Which is why he would be appalled at the current policy of his disciple, Prime Minister Benjamin Netanyahu, in acquiescing to a two-state solution. The furthest he was prepared to go was to grant the Palestinians autonomy, not sovereignty. “Peace for peace,” was his maxim, not “Land for peace.” And never, ever, would he negotiate with the Palestine Liberation Organization; it was his anathema. “Even if they declare they recognize Israel,” he said time and again, “I would not believe them. It would be a ruse to destroy us in phases.” So, in 1982 he pursued them into Lebanon to rid northern Israel of their rocket fire, but the cost in casualties became too high for the public to bear, and it all went sour on Washington and the rest of the world, and on him, too.

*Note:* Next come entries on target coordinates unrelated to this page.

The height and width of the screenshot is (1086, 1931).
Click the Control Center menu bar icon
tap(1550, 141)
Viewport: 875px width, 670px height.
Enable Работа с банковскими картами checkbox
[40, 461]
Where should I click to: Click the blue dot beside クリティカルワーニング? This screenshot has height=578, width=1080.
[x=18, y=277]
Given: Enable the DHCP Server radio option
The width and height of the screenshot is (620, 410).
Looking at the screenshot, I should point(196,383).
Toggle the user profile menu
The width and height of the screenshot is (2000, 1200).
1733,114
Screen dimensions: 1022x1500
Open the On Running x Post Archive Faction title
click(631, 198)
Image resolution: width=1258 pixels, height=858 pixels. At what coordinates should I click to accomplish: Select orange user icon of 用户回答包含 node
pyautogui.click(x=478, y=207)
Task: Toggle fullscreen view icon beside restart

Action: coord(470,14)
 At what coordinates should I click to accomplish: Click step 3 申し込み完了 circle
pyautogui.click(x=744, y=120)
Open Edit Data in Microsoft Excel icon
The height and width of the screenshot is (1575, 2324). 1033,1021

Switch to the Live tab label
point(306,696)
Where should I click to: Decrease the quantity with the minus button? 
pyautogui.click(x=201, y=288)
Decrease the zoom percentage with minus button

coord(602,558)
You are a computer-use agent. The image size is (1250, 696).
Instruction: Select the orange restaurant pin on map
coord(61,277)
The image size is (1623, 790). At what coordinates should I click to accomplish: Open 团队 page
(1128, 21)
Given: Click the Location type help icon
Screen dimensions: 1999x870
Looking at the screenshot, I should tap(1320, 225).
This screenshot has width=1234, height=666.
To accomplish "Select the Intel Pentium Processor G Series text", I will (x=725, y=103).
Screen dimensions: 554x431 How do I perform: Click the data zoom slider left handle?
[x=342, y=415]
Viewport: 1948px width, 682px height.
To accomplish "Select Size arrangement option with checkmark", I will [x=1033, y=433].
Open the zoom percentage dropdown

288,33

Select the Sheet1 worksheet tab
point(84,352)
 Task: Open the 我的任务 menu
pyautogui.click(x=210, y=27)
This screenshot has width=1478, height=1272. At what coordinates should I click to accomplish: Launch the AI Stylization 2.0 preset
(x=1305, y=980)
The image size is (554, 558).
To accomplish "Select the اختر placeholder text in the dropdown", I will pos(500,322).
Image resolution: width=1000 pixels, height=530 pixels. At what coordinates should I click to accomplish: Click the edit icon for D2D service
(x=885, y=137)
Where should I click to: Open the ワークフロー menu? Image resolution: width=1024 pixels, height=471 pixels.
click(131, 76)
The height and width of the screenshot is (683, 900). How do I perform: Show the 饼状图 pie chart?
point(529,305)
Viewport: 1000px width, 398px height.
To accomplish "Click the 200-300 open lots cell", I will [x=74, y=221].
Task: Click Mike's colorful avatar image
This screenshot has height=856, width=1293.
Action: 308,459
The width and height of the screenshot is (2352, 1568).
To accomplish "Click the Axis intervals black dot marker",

Thus it was that by the time he resigned from office, in 1983, he was but a shadow of his old self. Upon stepping down he made no public statement, no speech to the nation; he just walked away and disappeared into mysterious seclusion, a man of silence, distant and withdrawn, until his death nine years later.

World leaders readied to fly in to attend his funeral, but their governments were informed that, at the request of the deceased, the funeral was to be a traditional Jewish one: no lying in state, no military guard of honor, no official delegations, not even eulogies — just a shroud.

On the day, a dense throng of hundreds of thousands of mourners spilled into the streets in an unprecedented logjam of grief, the likes of which Jerusalem had never seen — of those who had loved him and those who had opposed him, the exalted and the humble. For much of his life Menachem Begin had been a figure of controversy, but he was buried with a nation’s veneration. Perhaps this was because he was possessed of that most elusive attribute of all true leadership — authenticity. Agree or disagree with the things he said and the things he did, everybody knew exactly who he was and what he stood for. Menachem Begin never wore a mask.

Yehuda Avner was a senior aide to Menachem Begin. He is the author of “The Prime Ministers: An Intimate Narrative of Israeli Leadership” (The Toby Press, 2010).